### Task to complete
Find and copy each line of the data that includes "więcej".

### Input data
——————————
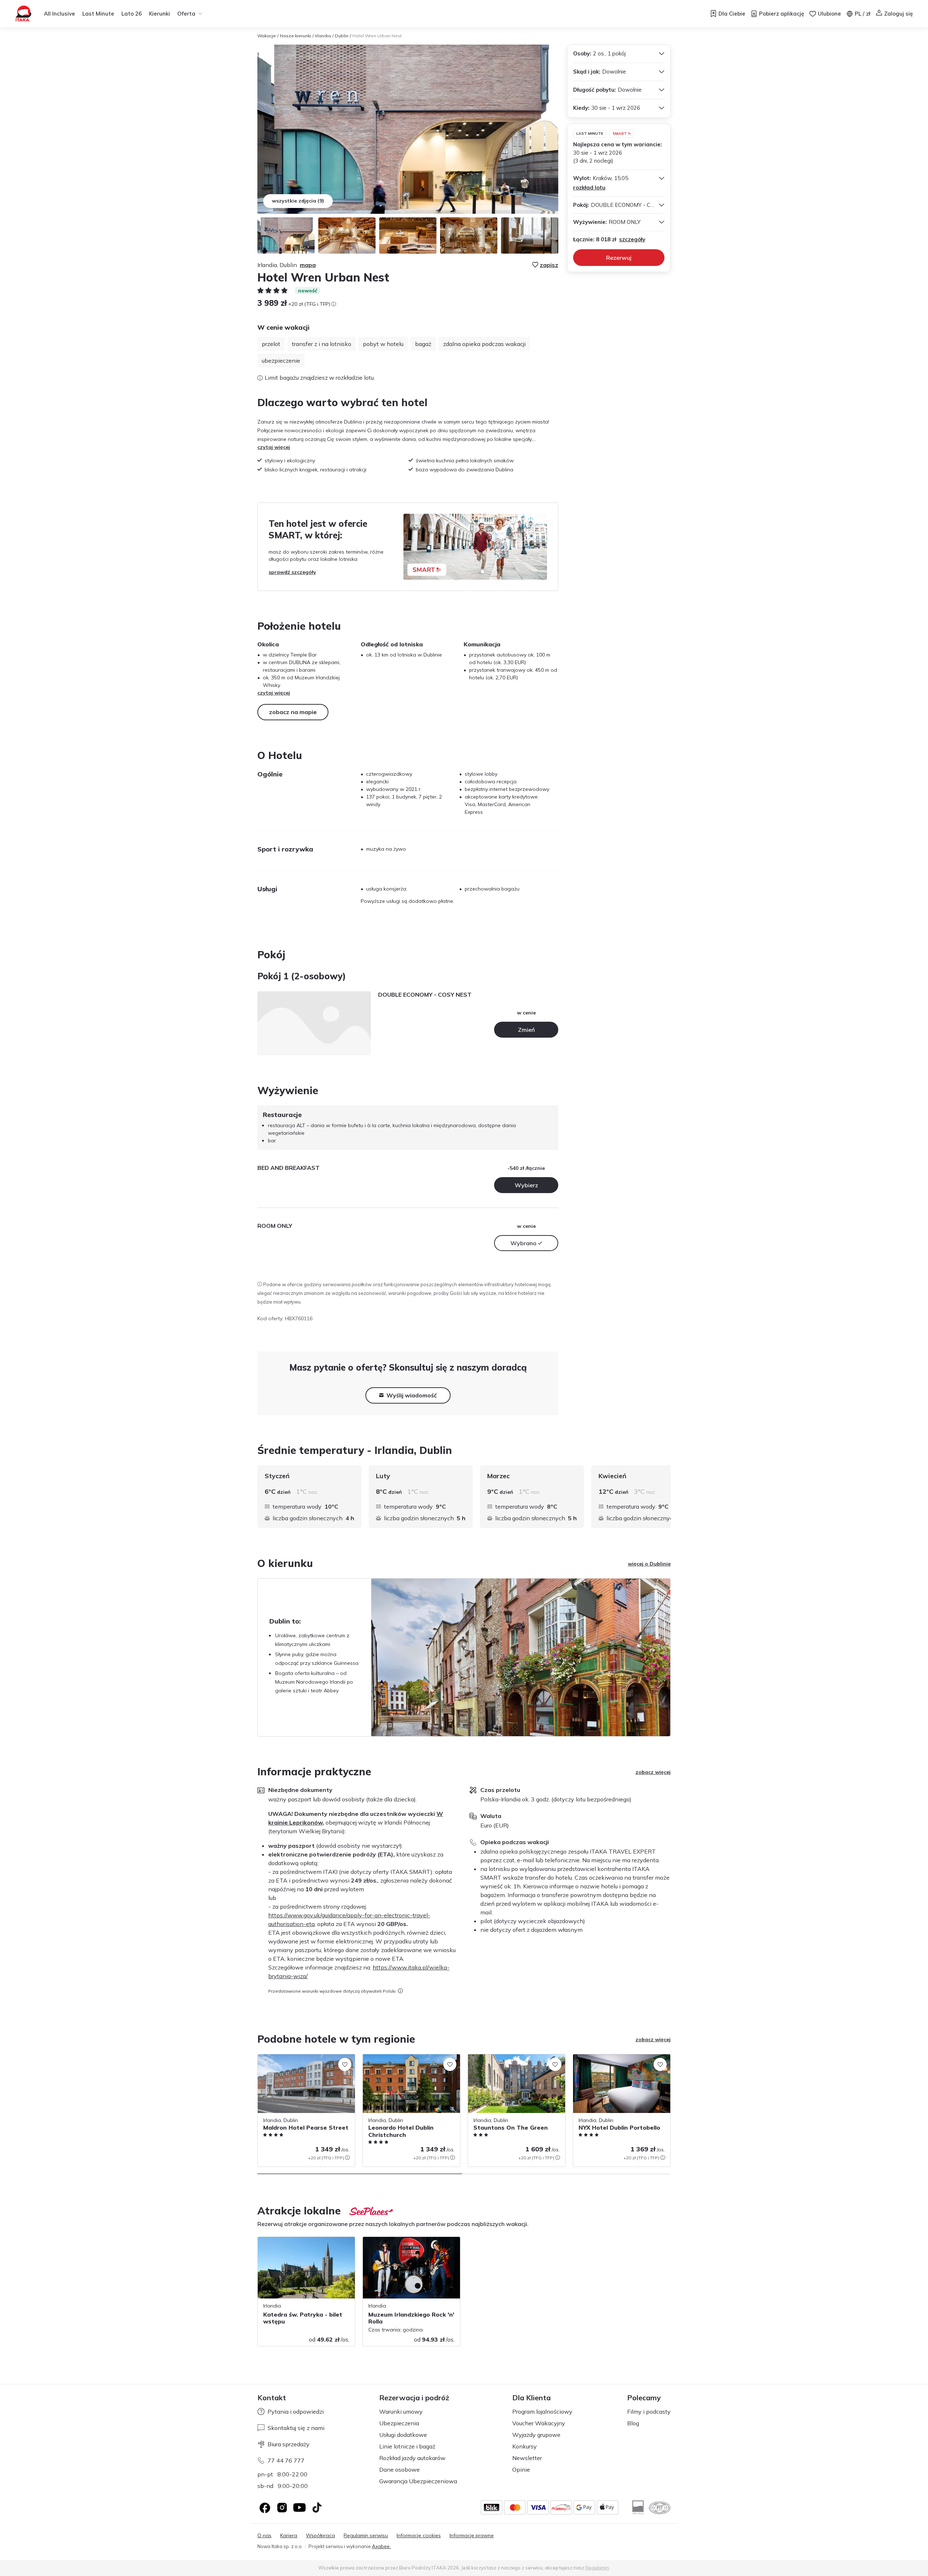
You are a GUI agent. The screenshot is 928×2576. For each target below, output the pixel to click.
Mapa (308, 264)
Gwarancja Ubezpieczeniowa (418, 2481)
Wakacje (266, 35)
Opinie (521, 2469)
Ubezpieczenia (399, 2423)
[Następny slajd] (671, 1497)
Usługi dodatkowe (403, 2434)
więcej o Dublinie (649, 1563)
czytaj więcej (273, 447)
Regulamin (597, 2568)
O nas (264, 2536)
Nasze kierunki (295, 35)
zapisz (549, 264)
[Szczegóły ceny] (333, 304)
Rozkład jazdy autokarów (412, 2458)
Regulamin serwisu (366, 2536)
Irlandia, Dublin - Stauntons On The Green (509, 2062)
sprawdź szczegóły (292, 572)
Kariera (288, 2536)
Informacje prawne (472, 2536)
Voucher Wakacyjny (538, 2423)
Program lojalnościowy (542, 2411)
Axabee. (381, 2546)
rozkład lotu (589, 187)
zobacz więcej (653, 1772)
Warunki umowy (401, 2411)
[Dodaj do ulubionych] (344, 2064)
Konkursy (524, 2446)
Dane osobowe (399, 2469)
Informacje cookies (419, 2536)
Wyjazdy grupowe (536, 2434)
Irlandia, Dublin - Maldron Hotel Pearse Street (303, 2062)
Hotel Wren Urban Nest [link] (377, 35)
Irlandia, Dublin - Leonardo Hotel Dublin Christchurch (409, 2062)
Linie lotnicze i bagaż (407, 2446)
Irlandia (323, 35)
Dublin (341, 35)
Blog (633, 2423)
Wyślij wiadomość (411, 1395)
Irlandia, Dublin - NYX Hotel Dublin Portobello (613, 2062)
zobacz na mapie (293, 712)
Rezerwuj (618, 257)
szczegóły (632, 239)
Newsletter (527, 2458)
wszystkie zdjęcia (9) (298, 200)
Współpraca (320, 2536)
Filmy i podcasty (649, 2411)
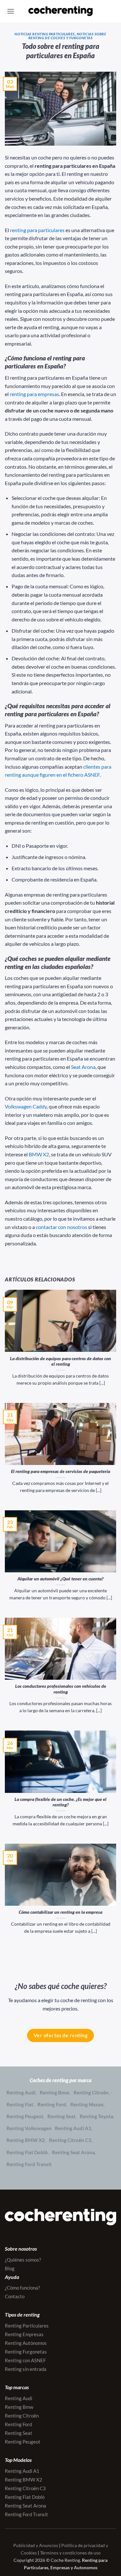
——————————
### Written response
więcej o Dublinie (649, 1563)
czytaj więcej (273, 447)
zobacz więcej (653, 1772)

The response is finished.